Genius idea... If you are running a mass production, everything is the same as the last one, type of setup like McDonald's.

Pardon me, but I hate McDonald's (except the coffee) and think the food there tastes terrible.

I think that just about everything today, when it comes to music, literature, cinema or the arts seems to me to have become mediocre or is moving quickly in the direction of the McDonald's effect. In fact, when it comes to these "arts" it is much like what is happening to business; things are moving more and more away from individualism and creativity and more and more towards production. Everything seems to be getting cheaper and cheaper and more and more like McDonald's food. 

Everything in big business and big, corporate "art" seems to be moving from a "results oriented" base to a "process oriented" base

Results oriented means just that: the end product and how the end product is made is what is important. Sometimes it is very slow but the end product is intended to be unique or of very high quality.

Processed oriented means that making the largest amount of the end product at the cheapest price possible is important. Processed orientated businesses are like factories stamping things out of molds. They reward cutting corners and costs and quality to the minimum.

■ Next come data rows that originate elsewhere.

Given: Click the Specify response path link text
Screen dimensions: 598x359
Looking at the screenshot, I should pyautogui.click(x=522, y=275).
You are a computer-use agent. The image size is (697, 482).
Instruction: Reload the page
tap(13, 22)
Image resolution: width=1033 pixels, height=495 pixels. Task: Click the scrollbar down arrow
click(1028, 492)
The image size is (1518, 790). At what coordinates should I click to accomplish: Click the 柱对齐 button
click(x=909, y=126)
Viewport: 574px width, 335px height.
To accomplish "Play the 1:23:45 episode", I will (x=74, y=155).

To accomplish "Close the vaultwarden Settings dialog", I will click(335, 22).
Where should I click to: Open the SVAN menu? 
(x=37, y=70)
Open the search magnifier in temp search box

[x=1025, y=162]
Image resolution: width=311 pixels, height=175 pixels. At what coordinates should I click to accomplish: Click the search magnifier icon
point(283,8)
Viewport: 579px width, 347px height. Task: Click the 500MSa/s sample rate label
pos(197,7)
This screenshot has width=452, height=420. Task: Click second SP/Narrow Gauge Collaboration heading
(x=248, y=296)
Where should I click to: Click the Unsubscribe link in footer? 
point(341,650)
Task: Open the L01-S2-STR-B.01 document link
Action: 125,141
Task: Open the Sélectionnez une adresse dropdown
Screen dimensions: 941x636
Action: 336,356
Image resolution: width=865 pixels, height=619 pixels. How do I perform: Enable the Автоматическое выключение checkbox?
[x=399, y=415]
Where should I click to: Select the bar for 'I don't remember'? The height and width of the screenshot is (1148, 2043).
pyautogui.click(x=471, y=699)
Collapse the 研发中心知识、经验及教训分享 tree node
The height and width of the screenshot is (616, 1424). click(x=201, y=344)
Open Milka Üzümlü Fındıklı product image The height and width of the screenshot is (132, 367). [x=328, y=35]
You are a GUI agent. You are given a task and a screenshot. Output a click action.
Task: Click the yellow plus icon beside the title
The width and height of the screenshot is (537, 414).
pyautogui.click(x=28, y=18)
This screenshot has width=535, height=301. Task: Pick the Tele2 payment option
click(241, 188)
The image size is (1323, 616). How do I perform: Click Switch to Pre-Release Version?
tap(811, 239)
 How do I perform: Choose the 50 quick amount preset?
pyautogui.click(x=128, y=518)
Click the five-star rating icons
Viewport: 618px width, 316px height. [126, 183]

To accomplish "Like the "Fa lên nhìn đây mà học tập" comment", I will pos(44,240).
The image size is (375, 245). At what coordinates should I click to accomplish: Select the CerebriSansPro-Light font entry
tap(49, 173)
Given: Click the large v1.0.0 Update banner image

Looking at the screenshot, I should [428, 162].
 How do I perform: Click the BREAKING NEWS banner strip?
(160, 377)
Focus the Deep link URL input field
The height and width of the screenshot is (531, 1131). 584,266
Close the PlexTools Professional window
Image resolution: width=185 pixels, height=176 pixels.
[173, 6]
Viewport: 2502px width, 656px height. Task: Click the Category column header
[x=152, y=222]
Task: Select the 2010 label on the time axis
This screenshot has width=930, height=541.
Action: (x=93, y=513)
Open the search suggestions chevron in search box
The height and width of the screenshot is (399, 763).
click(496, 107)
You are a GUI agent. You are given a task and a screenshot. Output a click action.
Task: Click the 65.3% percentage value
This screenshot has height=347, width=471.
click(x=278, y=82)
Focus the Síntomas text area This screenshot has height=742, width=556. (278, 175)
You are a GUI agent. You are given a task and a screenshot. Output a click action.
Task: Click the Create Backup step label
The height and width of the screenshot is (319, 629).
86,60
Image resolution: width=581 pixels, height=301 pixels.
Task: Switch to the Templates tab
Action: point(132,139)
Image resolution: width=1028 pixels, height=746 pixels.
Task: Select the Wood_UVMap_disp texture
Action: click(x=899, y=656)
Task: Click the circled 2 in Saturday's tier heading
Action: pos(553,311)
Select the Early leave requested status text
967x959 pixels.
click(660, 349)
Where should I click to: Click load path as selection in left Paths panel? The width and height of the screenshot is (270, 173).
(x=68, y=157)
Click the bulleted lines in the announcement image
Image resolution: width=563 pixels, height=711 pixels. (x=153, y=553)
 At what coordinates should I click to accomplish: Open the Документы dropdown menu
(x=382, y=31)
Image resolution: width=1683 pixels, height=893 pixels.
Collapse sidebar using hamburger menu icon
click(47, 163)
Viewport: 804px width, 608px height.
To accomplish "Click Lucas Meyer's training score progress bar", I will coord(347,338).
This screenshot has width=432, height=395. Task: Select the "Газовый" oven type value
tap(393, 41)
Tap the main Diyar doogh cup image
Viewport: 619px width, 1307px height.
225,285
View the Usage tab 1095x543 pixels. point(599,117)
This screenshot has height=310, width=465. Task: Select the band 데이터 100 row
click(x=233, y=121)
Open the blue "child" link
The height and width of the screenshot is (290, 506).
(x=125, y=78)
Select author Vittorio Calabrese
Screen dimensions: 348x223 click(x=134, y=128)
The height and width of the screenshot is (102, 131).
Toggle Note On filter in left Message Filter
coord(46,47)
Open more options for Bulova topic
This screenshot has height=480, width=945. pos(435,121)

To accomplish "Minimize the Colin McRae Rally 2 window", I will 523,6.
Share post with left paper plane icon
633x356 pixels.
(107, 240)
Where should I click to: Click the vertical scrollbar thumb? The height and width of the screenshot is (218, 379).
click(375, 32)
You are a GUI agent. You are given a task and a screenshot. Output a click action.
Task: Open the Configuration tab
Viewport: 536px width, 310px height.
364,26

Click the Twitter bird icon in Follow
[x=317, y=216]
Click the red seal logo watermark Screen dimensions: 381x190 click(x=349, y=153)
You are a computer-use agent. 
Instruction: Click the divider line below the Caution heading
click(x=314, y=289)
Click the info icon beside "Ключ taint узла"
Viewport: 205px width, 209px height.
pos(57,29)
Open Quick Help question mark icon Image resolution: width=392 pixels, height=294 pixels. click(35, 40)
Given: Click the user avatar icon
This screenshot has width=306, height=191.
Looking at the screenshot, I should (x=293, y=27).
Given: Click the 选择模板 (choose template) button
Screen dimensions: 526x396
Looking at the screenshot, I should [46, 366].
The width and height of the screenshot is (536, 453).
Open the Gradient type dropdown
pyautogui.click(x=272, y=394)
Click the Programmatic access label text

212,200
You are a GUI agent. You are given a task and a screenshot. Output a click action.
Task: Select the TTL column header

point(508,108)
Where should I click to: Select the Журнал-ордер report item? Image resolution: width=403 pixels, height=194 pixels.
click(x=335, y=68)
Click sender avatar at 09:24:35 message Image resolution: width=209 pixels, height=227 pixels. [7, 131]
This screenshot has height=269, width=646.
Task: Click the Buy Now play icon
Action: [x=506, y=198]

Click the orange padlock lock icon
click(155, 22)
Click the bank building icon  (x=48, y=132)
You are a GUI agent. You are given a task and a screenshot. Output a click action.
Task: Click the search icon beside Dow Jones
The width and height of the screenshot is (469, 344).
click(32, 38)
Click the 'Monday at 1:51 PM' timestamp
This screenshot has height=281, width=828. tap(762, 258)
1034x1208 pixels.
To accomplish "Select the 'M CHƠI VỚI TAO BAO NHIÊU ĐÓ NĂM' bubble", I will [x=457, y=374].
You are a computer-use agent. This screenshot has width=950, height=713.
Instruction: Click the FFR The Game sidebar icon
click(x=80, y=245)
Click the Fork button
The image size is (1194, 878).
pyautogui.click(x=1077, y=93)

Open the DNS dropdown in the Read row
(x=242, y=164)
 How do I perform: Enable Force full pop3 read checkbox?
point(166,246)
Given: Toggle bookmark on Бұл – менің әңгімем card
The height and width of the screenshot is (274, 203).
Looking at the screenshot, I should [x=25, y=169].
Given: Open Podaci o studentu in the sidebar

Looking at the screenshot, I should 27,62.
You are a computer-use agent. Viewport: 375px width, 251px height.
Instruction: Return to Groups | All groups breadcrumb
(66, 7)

What I mean to say is that, it seems to me, there is nothing at all recently that is capturing the hearts and imaginations of the young people of the world. How can it? When everything becomes like McDonald's food, what's to capture hearts and minds?

Or is it just the way I perceive it as being? Read on and see if you agree with me...

The Harry Potter movies were fun in 2001... At least the first ones were. Now it's been ten years and, well, Harry at 18 years old is not nearly as cute as Harry at 8. Oh? The books? Oh those... Well, compared to say, Dickens or Tolkien, JK Rowling is 'pablum.'

The Star Wars movies were great, as far as comic books go, in the late 1970s.

Movies in the golden days of the 1930s and 40s up until the 60s were great. Today? Comic books from the sixties are turned into Hollywood "Hits."

Besides cinema, what else has become like chewing cardboard? 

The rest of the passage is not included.